Programmatically detect number of physical processors/cores or if hyper-threading is active on Windows, Mac and Linux

假装没事ソ 提交于 2019-11-26 15:20:51

EDIT: This is no longer 100% correct due to Intel's ongoing befuddlement.

The way I understand the question is that you are asking how to detect the number of CPU cores vs. CPU threads which is different from detecting the number of logical and physical cores in a system. CPU cores are often not considered physical cores by the OS unless they have their own package or die. So an OS will report that a Core 2 Duo, for example, has 1 physical and 2 logical CPUs and an Intel P4 with hyper-threads will be reported exactly the same way even though 2 hyper-threads vs. 2 CPU cores is a very different thing performance wise.

I struggled with this until I pieced together the solution below, which I believe works for both AMD and Intel processors. As far as I know, and I could be wrong, AMD does not yet have CPU threads but they have provided a way to detect them that I assume will work on future AMD processors which may have CPU threads.

In short here are the steps using the CPUID instruction:

  1. Detect CPU vendor using CPUID function 0
  2. Check for HTT bit 28 in CPU features EDX from CPUID function 1
  3. Get the logical core count from EBX[23:16] from CPUID function 1
  4. Get actual non-threaded CPU core count
    1. If vendor == 'GenuineIntel' this is 1 plus EAX[31:26] from CPUID function 4
    2. If vendor == 'AuthenticAMD' this is 1 plus ECX[7:0] from CPUID function 0x80000008

Sounds difficult but here is a, hopefully, platform independent C++ program that does the trick:

#include <iostream>
#include <string>

using namespace std;


void cpuID(unsigned i, unsigned regs[4]) {
#ifdef _WIN32
  __cpuid((int *)regs, (int)i);

#else
  asm volatile
    ("cpuid" : "=a" (regs[0]), "=b" (regs[1]), "=c" (regs[2]), "=d" (regs[3])
     : "a" (i), "c" (0));
  // ECX is set to zero for CPUID function 4
#endif
}


int main(int argc, char *argv[]) {
  unsigned regs[4];

  // Get vendor
  char vendor[12];
  cpuID(0, regs);
  ((unsigned *)vendor)[0] = regs[1]; // EBX
  ((unsigned *)vendor)[1] = regs[3]; // EDX
  ((unsigned *)vendor)[2] = regs[2]; // ECX
  string cpuVendor = string(vendor, 12);

  // Get CPU features
  cpuID(1, regs);
  unsigned cpuFeatures = regs[3]; // EDX

  // Logical core count per CPU
  cpuID(1, regs);
  unsigned logical = (regs[1] >> 16) & 0xff; // EBX[23:16]
  cout << " logical cpus: " << logical << endl;
  unsigned cores = logical;

  if (cpuVendor == "GenuineIntel") {
    // Get DCP cache info
    cpuID(4, regs);
    cores = ((regs[0] >> 26) & 0x3f) + 1; // EAX[31:26] + 1

  } else if (cpuVendor == "AuthenticAMD") {
    // Get NC: Number of CPU cores - 1
    cpuID(0x80000008, regs);
    cores = ((unsigned)(regs[2] & 0xff)) + 1; // ECX[7:0] + 1
  }

  cout << "    cpu cores: " << cores << endl;

  // Detect hyper-threads  
  bool hyperThreads = cpuFeatures & (1 << 28) && cores < logical;

  cout << "hyper-threads: " << (hyperThreads ? "true" : "false") << endl;

  return 0;
}

I haven't actually tested this on Windows or OSX yet but it should work as the CPUID instruction is valid on i686 machines. Obviously, this wont work for PowerPC but then they don't have hyper-threads either.

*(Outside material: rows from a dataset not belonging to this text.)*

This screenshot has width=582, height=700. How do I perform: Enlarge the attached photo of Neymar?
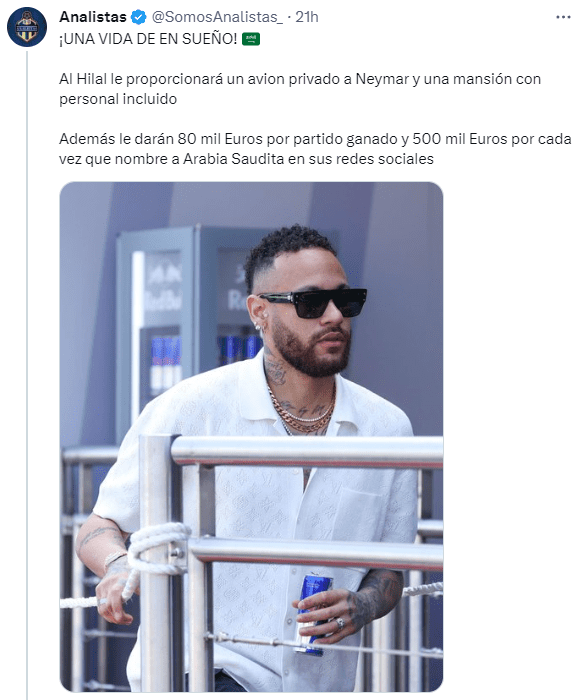click(x=251, y=437)
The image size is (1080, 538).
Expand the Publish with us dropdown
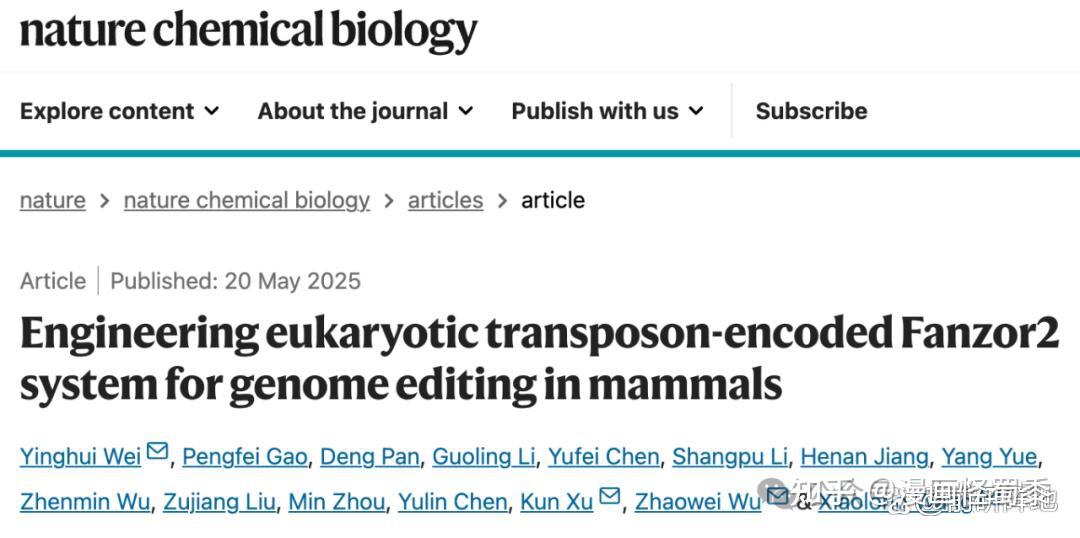coord(608,111)
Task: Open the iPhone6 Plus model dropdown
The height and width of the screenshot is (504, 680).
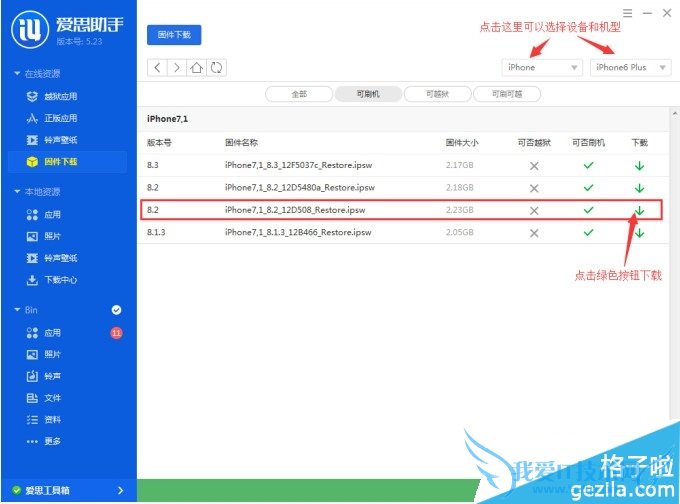Action: [x=629, y=67]
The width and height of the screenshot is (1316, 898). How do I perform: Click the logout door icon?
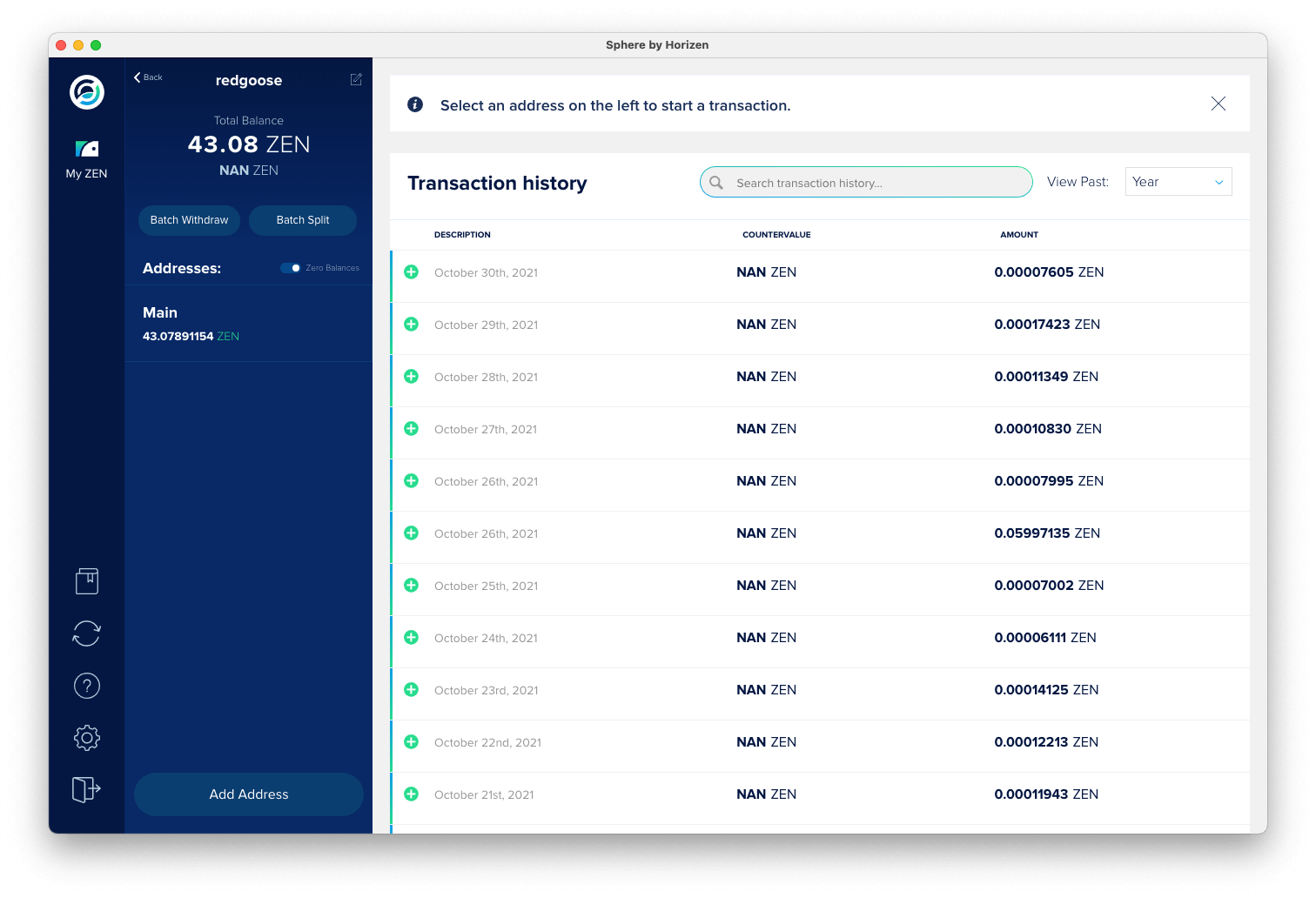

Here is the output on a few different Intel machines:

Intel(R) Core(TM)2 Duo CPU T7500 @ 2.20GHz:

 logical cpus: 2
    cpu cores: 2
hyper-threads: false

Intel(R) Core(TM)2 Quad CPU Q8400 @ 2.66GHz:

 logical cpus: 4
    cpu cores: 4
hyper-threads: false

Intel(R) Xeon(R) CPU E5520 @ 2.27GHz (w/ x2 physical CPU packages):

 logical cpus: 16
    cpu cores: 8
hyper-threads: true

Intel(R) Pentium(R) 4 CPU 3.00GHz:

 logical cpus: 2
    cpu cores: 1
hyper-threads: true

Note this, does not give the number of physically cores as intended, but logical cores.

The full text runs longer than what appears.